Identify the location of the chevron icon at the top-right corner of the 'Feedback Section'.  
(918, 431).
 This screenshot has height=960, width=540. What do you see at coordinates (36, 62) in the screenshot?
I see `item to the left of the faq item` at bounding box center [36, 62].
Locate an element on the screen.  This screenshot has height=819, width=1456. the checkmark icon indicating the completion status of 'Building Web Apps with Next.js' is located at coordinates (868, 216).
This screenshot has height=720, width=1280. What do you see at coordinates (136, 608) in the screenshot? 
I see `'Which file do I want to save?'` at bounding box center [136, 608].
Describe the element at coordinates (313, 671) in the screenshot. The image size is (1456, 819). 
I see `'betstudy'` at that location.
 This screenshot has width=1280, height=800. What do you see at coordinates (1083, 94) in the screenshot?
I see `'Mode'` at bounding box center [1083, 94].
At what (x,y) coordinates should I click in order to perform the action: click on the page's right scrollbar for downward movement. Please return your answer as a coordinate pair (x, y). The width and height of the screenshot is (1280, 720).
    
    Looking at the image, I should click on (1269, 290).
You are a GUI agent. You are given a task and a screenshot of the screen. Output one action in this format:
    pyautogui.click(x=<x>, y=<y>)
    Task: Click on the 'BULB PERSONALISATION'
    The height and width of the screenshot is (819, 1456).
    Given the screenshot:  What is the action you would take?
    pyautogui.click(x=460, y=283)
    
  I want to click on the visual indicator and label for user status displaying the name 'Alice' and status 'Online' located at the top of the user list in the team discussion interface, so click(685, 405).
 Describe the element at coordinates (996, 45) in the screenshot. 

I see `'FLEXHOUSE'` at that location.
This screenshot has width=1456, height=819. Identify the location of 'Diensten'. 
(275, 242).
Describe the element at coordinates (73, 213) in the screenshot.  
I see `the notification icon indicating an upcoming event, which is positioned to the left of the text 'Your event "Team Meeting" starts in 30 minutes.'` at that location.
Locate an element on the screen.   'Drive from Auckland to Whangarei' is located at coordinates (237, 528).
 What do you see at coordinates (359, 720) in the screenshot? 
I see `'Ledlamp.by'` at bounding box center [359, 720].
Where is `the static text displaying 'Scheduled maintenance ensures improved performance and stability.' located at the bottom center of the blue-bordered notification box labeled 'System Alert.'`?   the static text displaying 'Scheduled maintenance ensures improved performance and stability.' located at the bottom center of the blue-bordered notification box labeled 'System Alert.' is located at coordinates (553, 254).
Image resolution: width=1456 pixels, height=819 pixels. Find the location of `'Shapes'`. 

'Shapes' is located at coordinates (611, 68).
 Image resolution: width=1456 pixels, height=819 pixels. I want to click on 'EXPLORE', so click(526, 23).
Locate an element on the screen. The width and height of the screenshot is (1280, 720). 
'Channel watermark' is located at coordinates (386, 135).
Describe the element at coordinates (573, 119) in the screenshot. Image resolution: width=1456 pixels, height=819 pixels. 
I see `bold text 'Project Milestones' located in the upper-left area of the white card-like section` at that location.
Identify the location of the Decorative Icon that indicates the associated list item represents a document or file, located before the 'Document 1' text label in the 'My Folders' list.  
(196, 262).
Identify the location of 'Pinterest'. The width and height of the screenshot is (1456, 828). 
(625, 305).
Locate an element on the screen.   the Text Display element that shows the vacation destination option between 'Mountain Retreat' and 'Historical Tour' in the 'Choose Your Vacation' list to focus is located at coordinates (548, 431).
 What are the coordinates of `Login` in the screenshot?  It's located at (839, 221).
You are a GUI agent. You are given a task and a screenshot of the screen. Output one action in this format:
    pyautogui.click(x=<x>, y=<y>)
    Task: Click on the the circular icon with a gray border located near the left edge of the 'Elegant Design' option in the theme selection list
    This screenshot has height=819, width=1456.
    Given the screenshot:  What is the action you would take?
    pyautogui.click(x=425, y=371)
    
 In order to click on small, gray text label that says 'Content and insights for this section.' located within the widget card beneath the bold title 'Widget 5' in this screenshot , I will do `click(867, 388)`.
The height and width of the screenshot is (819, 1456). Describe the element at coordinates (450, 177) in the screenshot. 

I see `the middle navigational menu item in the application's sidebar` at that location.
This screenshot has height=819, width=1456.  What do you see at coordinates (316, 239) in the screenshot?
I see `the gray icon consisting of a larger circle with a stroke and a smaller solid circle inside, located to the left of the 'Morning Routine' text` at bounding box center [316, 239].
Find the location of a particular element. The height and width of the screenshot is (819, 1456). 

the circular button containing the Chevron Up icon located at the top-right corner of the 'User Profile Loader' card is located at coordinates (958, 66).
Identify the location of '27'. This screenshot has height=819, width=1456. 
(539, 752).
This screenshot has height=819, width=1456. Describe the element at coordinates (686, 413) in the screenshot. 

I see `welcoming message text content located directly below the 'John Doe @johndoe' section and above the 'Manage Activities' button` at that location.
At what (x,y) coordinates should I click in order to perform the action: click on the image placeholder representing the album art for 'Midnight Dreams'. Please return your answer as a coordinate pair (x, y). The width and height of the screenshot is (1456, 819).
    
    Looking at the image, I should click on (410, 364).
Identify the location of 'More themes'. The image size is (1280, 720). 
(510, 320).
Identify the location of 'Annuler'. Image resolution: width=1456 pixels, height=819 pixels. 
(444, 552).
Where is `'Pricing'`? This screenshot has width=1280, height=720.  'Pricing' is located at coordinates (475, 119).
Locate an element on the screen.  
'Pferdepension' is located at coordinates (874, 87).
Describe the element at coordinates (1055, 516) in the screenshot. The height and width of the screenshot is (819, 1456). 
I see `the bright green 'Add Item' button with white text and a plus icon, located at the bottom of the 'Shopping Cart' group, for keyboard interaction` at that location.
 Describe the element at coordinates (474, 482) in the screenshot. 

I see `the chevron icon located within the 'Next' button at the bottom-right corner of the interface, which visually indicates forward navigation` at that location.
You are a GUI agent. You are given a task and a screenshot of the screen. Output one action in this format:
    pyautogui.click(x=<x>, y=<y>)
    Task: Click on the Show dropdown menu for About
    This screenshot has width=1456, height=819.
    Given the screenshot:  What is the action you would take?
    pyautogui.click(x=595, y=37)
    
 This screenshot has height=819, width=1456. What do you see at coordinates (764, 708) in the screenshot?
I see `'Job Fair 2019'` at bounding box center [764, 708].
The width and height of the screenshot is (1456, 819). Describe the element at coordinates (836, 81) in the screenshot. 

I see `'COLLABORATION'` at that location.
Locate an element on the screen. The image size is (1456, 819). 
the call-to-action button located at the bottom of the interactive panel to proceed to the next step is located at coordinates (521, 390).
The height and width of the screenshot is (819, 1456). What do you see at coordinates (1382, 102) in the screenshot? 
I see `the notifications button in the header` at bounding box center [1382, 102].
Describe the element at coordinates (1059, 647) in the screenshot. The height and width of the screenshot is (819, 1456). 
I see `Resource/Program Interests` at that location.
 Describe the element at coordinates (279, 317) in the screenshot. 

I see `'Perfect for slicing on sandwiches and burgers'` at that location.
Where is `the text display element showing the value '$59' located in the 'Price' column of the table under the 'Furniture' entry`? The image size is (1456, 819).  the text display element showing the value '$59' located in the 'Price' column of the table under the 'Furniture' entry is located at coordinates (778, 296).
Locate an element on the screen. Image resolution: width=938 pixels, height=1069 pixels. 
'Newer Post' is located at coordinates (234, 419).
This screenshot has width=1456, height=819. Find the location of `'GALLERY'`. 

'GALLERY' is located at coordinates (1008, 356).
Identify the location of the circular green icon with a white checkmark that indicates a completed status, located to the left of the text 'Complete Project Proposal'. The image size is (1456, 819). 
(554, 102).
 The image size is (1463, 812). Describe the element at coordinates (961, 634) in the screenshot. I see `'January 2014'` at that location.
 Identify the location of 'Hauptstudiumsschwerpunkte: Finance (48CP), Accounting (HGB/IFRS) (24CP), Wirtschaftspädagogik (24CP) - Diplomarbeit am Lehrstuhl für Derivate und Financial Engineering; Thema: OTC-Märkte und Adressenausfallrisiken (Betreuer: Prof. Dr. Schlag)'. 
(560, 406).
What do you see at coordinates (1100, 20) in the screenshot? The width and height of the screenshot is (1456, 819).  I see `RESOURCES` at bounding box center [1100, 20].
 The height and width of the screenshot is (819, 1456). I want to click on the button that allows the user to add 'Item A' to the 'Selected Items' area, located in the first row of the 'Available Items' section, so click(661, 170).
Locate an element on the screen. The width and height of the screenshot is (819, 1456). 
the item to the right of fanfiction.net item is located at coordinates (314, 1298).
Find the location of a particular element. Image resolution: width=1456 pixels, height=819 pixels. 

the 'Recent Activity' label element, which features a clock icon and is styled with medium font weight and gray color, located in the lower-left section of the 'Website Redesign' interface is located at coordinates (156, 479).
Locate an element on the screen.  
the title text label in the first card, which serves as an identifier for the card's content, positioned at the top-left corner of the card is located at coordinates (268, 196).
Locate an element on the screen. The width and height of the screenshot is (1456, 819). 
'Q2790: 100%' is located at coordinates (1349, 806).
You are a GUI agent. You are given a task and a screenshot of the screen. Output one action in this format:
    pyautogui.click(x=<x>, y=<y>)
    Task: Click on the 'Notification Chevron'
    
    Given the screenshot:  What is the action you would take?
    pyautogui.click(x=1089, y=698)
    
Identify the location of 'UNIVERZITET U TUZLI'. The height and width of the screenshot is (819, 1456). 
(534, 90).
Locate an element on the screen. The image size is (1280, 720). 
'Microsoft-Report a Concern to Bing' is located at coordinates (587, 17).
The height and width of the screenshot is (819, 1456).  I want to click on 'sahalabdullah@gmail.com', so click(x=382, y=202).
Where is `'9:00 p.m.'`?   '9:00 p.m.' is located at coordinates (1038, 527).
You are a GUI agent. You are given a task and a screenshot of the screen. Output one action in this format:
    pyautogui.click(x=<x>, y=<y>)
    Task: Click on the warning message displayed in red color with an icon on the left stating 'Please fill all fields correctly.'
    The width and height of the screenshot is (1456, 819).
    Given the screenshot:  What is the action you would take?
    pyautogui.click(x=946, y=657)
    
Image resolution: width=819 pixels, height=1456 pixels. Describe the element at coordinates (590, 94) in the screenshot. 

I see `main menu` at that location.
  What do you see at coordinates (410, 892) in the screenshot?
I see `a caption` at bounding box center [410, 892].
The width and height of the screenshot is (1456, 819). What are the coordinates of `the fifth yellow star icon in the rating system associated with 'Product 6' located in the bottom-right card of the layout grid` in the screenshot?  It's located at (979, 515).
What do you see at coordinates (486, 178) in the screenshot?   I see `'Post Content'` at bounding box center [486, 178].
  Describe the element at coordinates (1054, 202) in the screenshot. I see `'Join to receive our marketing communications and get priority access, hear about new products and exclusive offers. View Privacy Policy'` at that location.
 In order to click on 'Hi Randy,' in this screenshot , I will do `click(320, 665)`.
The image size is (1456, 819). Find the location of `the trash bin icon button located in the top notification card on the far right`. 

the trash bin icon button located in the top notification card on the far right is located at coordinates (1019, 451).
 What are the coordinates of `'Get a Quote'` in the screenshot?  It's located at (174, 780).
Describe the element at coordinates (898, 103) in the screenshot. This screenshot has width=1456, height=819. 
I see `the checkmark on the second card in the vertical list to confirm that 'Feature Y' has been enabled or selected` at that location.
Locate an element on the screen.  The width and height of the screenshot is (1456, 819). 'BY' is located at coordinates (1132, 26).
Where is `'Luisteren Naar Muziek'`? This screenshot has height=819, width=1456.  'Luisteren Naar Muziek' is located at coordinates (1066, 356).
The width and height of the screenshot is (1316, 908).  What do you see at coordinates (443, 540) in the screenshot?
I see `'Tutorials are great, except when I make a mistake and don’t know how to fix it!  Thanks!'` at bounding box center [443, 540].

==============================

# What the task asks
Render the entries as a JSON list of strings, one string per line with blank lines omitted, starting at the line containing "The height and width of the screenshot is (819, 1456). What" and ending with the line containing "coordinates (234, 419).", both included.

# In response
[
  "The height and width of the screenshot is (819, 1456). What do you see at coordinates (1382, 102) in the screenshot? ",
  "I see `the notifications button in the header` at bounding box center [1382, 102].",
  "Describe the element at coordinates (1059, 647) in the screenshot. The height and width of the screenshot is (819, 1456). ",
  "I see `Resource/Program Interests` at that location.",
  " Describe the element at coordinates (279, 317) in the screenshot. ",
  "I see `'Perfect for slicing on sandwiches and burgers'` at that location.",
  "Where is `the text display element showing the value '$59' located in the 'Price' column of the table under the 'Furniture' entry`? The image size is (1456, 819).  the text display element showing the value '$59' located in the 'Price' column of the table under the 'Furniture' entry is located at coordinates (778, 296).",
  "Locate an element on the screen. Image resolution: width=938 pixels, height=1069 pixels. ",
  "'Newer Post' is located at coordinates (234, 419)."
]